(Zacchaeus make a phone call)
Ah good morning, I’m inquiring about the insurance policies you offer. Yes that’s right. For climbing a tree. Yes, I know it’s a daft idea, yes, I could stay on solid ground. But I need to get higher up, don’t I? I’ll also need to run and look an idiot while I’m doing it, does your policy cover that? NO? Really? It doesn’t cover looking daft? Or running? Why not? Well, I just need to do it. I can’t just stroll along sedately, can I? There’ll be crowds. Because the word has got round that he’s coming. It’ll be like bank holiday in Blackpool round here. And let me tell you, some of the locals here are mean, worse than the Bake Off fans when they heard about the move to Channel 4. This lot can be brutal with their ‘getting to the front of the crowd’ policies. They have elbows like broken bottles. Know what I mean? They’re all right riff raff round her. Well, normally I do have protection. I have bodyguards, believe me, mate, I need them. Because I’m not popular.

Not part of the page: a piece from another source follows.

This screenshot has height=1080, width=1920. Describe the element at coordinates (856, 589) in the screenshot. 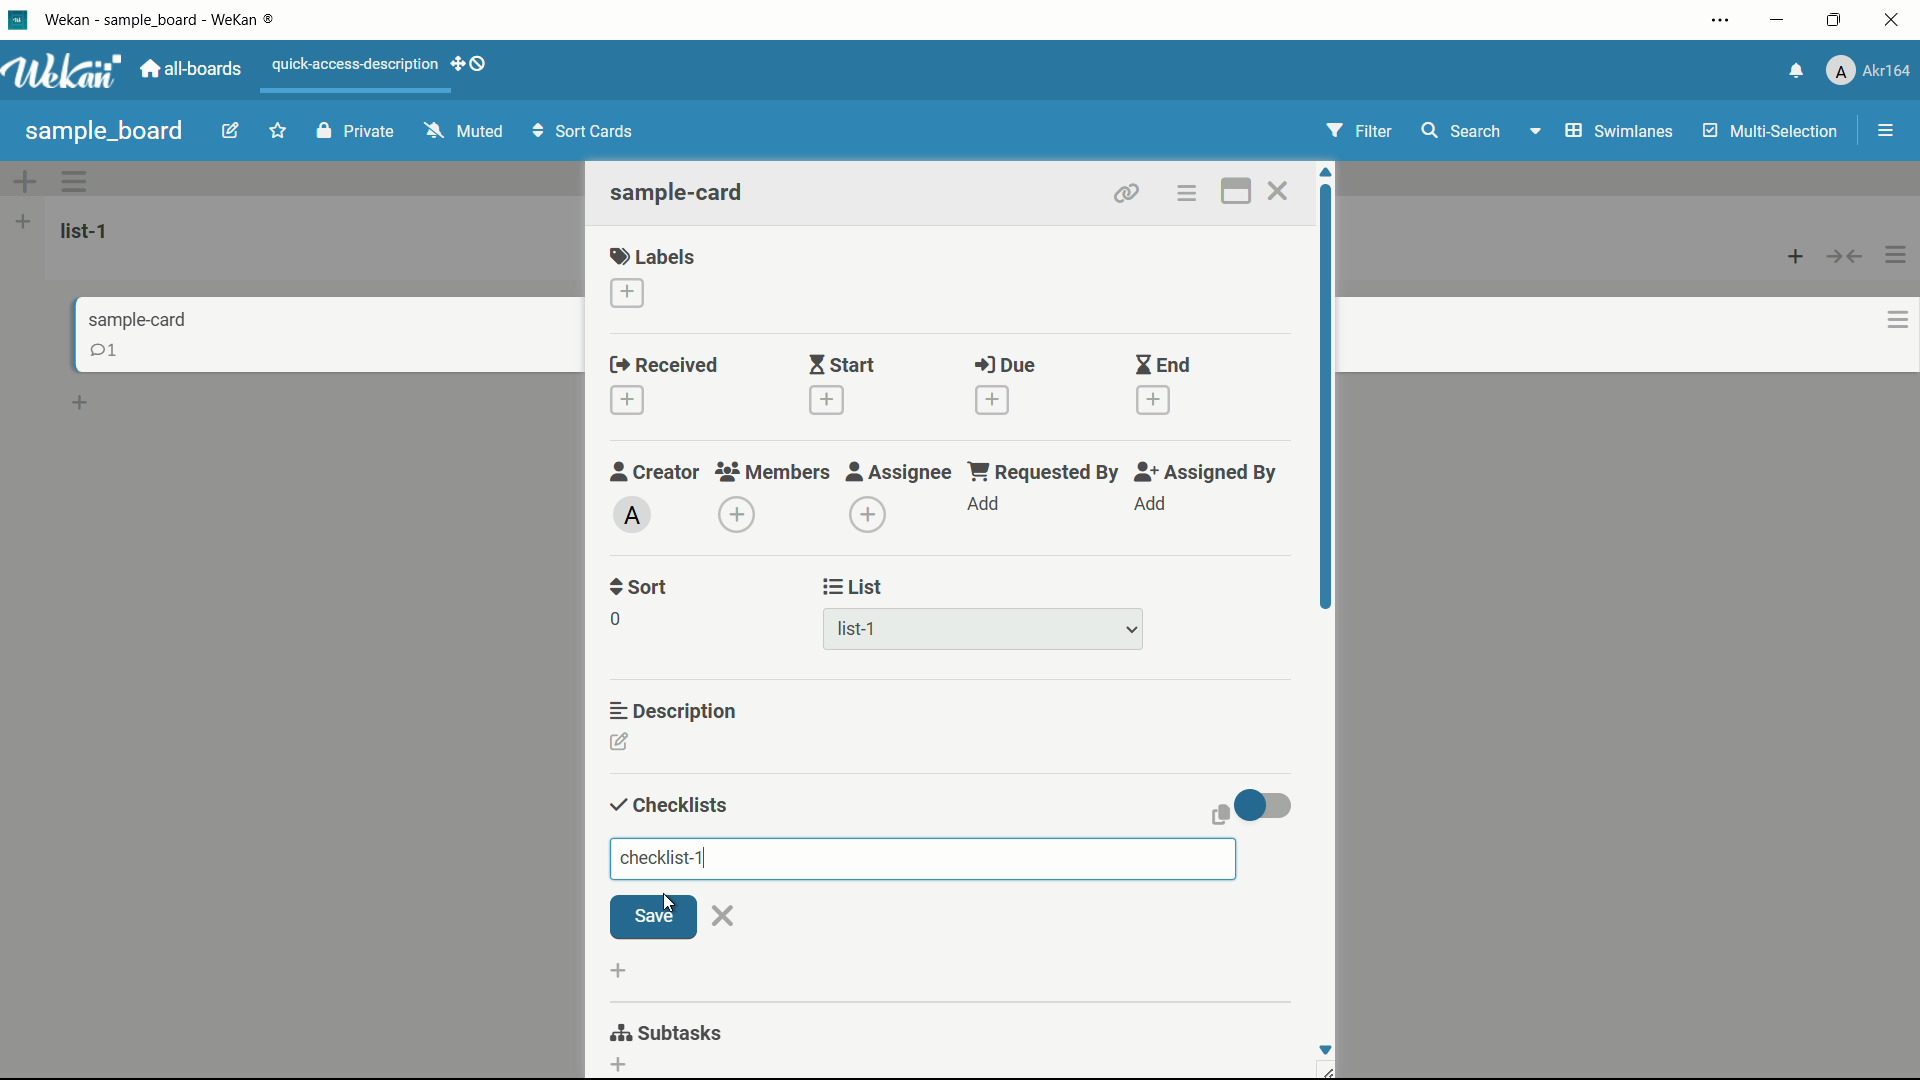

I see `list` at that location.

What? Oh I collect taxes. On the level? Course it’s not on the level? Why would I be on the level? I work for the Romans, they’re not on the level. So I need to double what they ask to line my own poc… I mean make a decent living. But people don’t tend to like being fleeced for some strange reason, so that’s something else I wanted to ask about. I need accident cover, just in case one of the locals sees me up the tree and hurls abuse or more likely a rock or two. Or an old dustbin. D’you cover that? No? So basically you’re offering me nothing. Just a bit of hopeless advice – don’t leave the ground, stay on the level, don’t climb a tree. But I can’t. I don’t know why… I just… well you’ve heard the stories, haven’t you? Oh! Haven’t you? Well, Jesus is turning up and they say he’s not prejudiced like other people. They say he’s different. So I want to see what he’s like, I could do with a friend or two round here. You know they say money talks? Well, they’re wrong. It doesn’t. It sits around in piles making you feel lonely. So maybe he could help with that. But I’m never going to get a glimpse if I stay on the level, am I? You know, on the ground. I need to run, and I need to climb a tree and stick my neck out. All you have to do is guarantee I won’t get injured, hit by a full dustbin or look like an idiot. So will you cover any of that? No? Not at all? Well, thank you very much. For nothing.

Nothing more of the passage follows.